[Supplied passage]
Wednesday, September 5, 2012

Shared Decision Making for Hip and Knee Replacement Candidates


Osteoarthritis (a.k.a "degenerative arthritis) of the hip and knee just... sucks. Characterized by activity-related pain in the affected joint, many otherwise physically fit persons have to resort to pills, injections and, finally, an appointment with an orthopedic surgeon to talk about joint replacement surgery.

What is less appreciated is that osteoarthritis can have a waxing and waning course with periods of relative remissions. What's more, conservative treatment options can lessen or delay the need for surgery. Last but not least, the surgery itself involves months of recovery and the possibility of a nasty complication.

The primary care physician Disease Management Care Blog presided over this many times with its arthritis patients.  It was generally reluctant to refer a patient to an orthopedic surgeon because it knew that the patients would be more interested in the potential benefits and pay less attention to the downsides of surgery.

Enter shared decision making (SDM). Defined as care that is respectful of and responsive to individual patient preferences, needs, and values and ensures that patient values guide all clinical decisions, the premise is that by giving patients the information they need, they'll be able to ultimately determine the course of their care.  That would include patients with severe hip or knee osteoarthritis who are thinking about surgery but who also need to consider the option of conservative management.

That's why this just-published Health Affairs study is noteworthy. All the 27 orthopedic surgeons in the 5 Group Health Cooperative clinics introduced shared decision making (SDM) for patients who were being evaluated with knee or hip osteoarthritis.  The intervention consisted of DVDs and booklets (from this company) that were ordered by the surgeon prior to an appointment.  The materials could also be viewed on Group Health's website at any time.

The study itself was quasi-experimental.  To be included in the study, patients had to 1) have knee or hip arthritis, 2) ) be continuously enrolled in the Group Health Plan for 12 months prior to the orthopedic clinic visit and 3) have a visit itself that was first index visit by the patient for that problem being evaluated by that particular specialty.

Outcomes from the 18 months of the SDM intervention period (January 2009 through July of 2010) were compared to the observation period of January 2007 through July of 2008.

Recall that the surgeon had to proactively order the SDM prior to the visit.  As a result, only 41% of the hip patients and 28% of the knee patients received the DVD, pamphlet or viewed the on-line materials.
 
Nonetheless, during the 6 months after the initial visit, the SDM patient population had 0.34 hip operations per 180 person-days (your DMCB offers an explanation of this counter-intuitive metric below*), compared to the control population of 0.46.  The difference was statistically significant. 

There was also a statistically significant reduction in knee operations: 0.09 per 180 person-days vs 0.16 per 180 person-days. 

All the differences held up after the authors statistically adjusted for differences in age, sex, obesity, co-morbid conditions, use of prior x-rays, joint injections, insurance factors and the clinic site.

Like all good authors writing in a high quality journal, they point out that this research was not pristine. The comparison period may not have been a representative baseline and, from 2008 to 2009, other factors may have caused a drop in hip and knee surgeries.

Nonetheless, this is an example of a "real world" study that credibly demonstrates that when osteoarthritis patients are exposed to SDM, more will opt for conservative management.  While that helps decrease health care utilization and ultimately costs, that's not the most important point: the patients who really wanted surgery got it and the patients who were less sure about the benefits of surgery chose not to have it.  What's more, this didn't involve a lot of expensive face-to-face care management, it involved some DVDs.

[Supplied data]
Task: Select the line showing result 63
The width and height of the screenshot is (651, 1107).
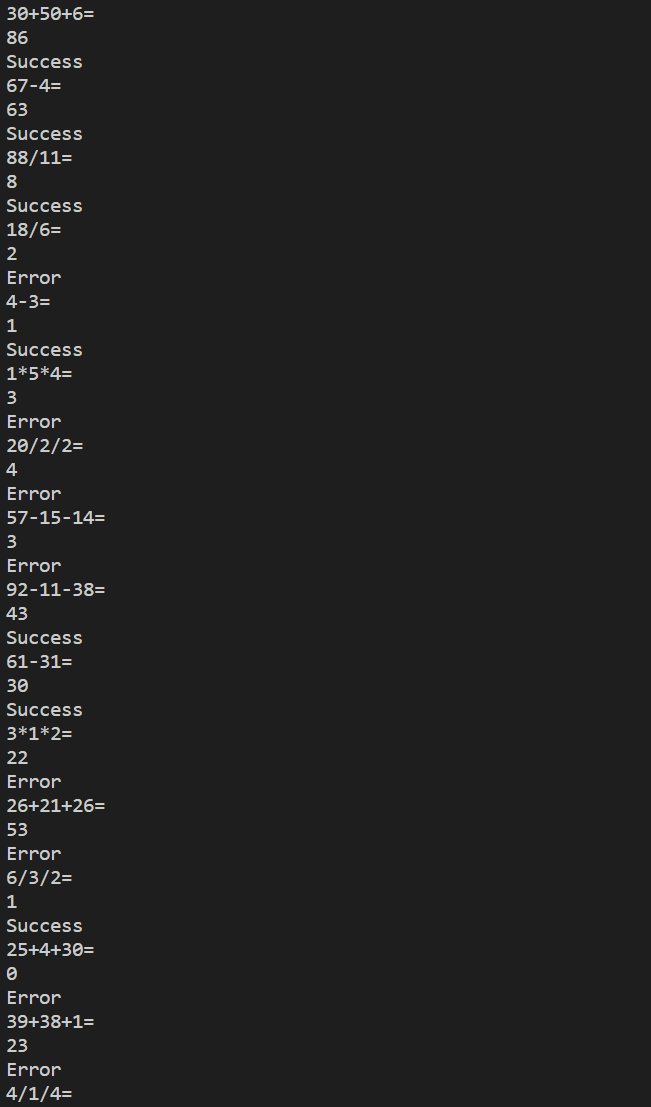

[Actions to take]
1. Copy out the part of the shared decision making post that opens with the words containing "The study itself" and closes with "the on-line materials.", switching "quasi-experimental" to "observational".
2. Answer these questions from the shared decision making post.
(a) How many orthopedic surgeons introduced shared decision making?
(b) What percentage of the knee patients received the DVD or pamphlet, or viewed the online materials?
(c) How many knee operations per 180 person-days did the SDM patient population have?
The lines have no connection to the shared decision making post.

[Task-by-task answers]
1.
The study itself was observational.  To be included in the study, patients had to 1) have knee or hip arthritis, 2) ) be continuously enrolled in the Group Health Plan for 12 months prior to the orthopedic clinic visit and 3) have a visit itself that was first index visit by the patient for that problem being evaluated by that particular specialty.

Outcomes from the 18 months of the SDM intervention period (January 2009 through July of 2010) were compared to the observation period of January 2007 through July of 2008.

Recall that the surgeon had to proactively order the SDM prior to the visit.  As a result, only 41% of the hip patients and 28% of the knee patients received the DVD, pamphlet or viewed the on-line materials.

2.
(a) 27
(b) 28%
(c) 0.09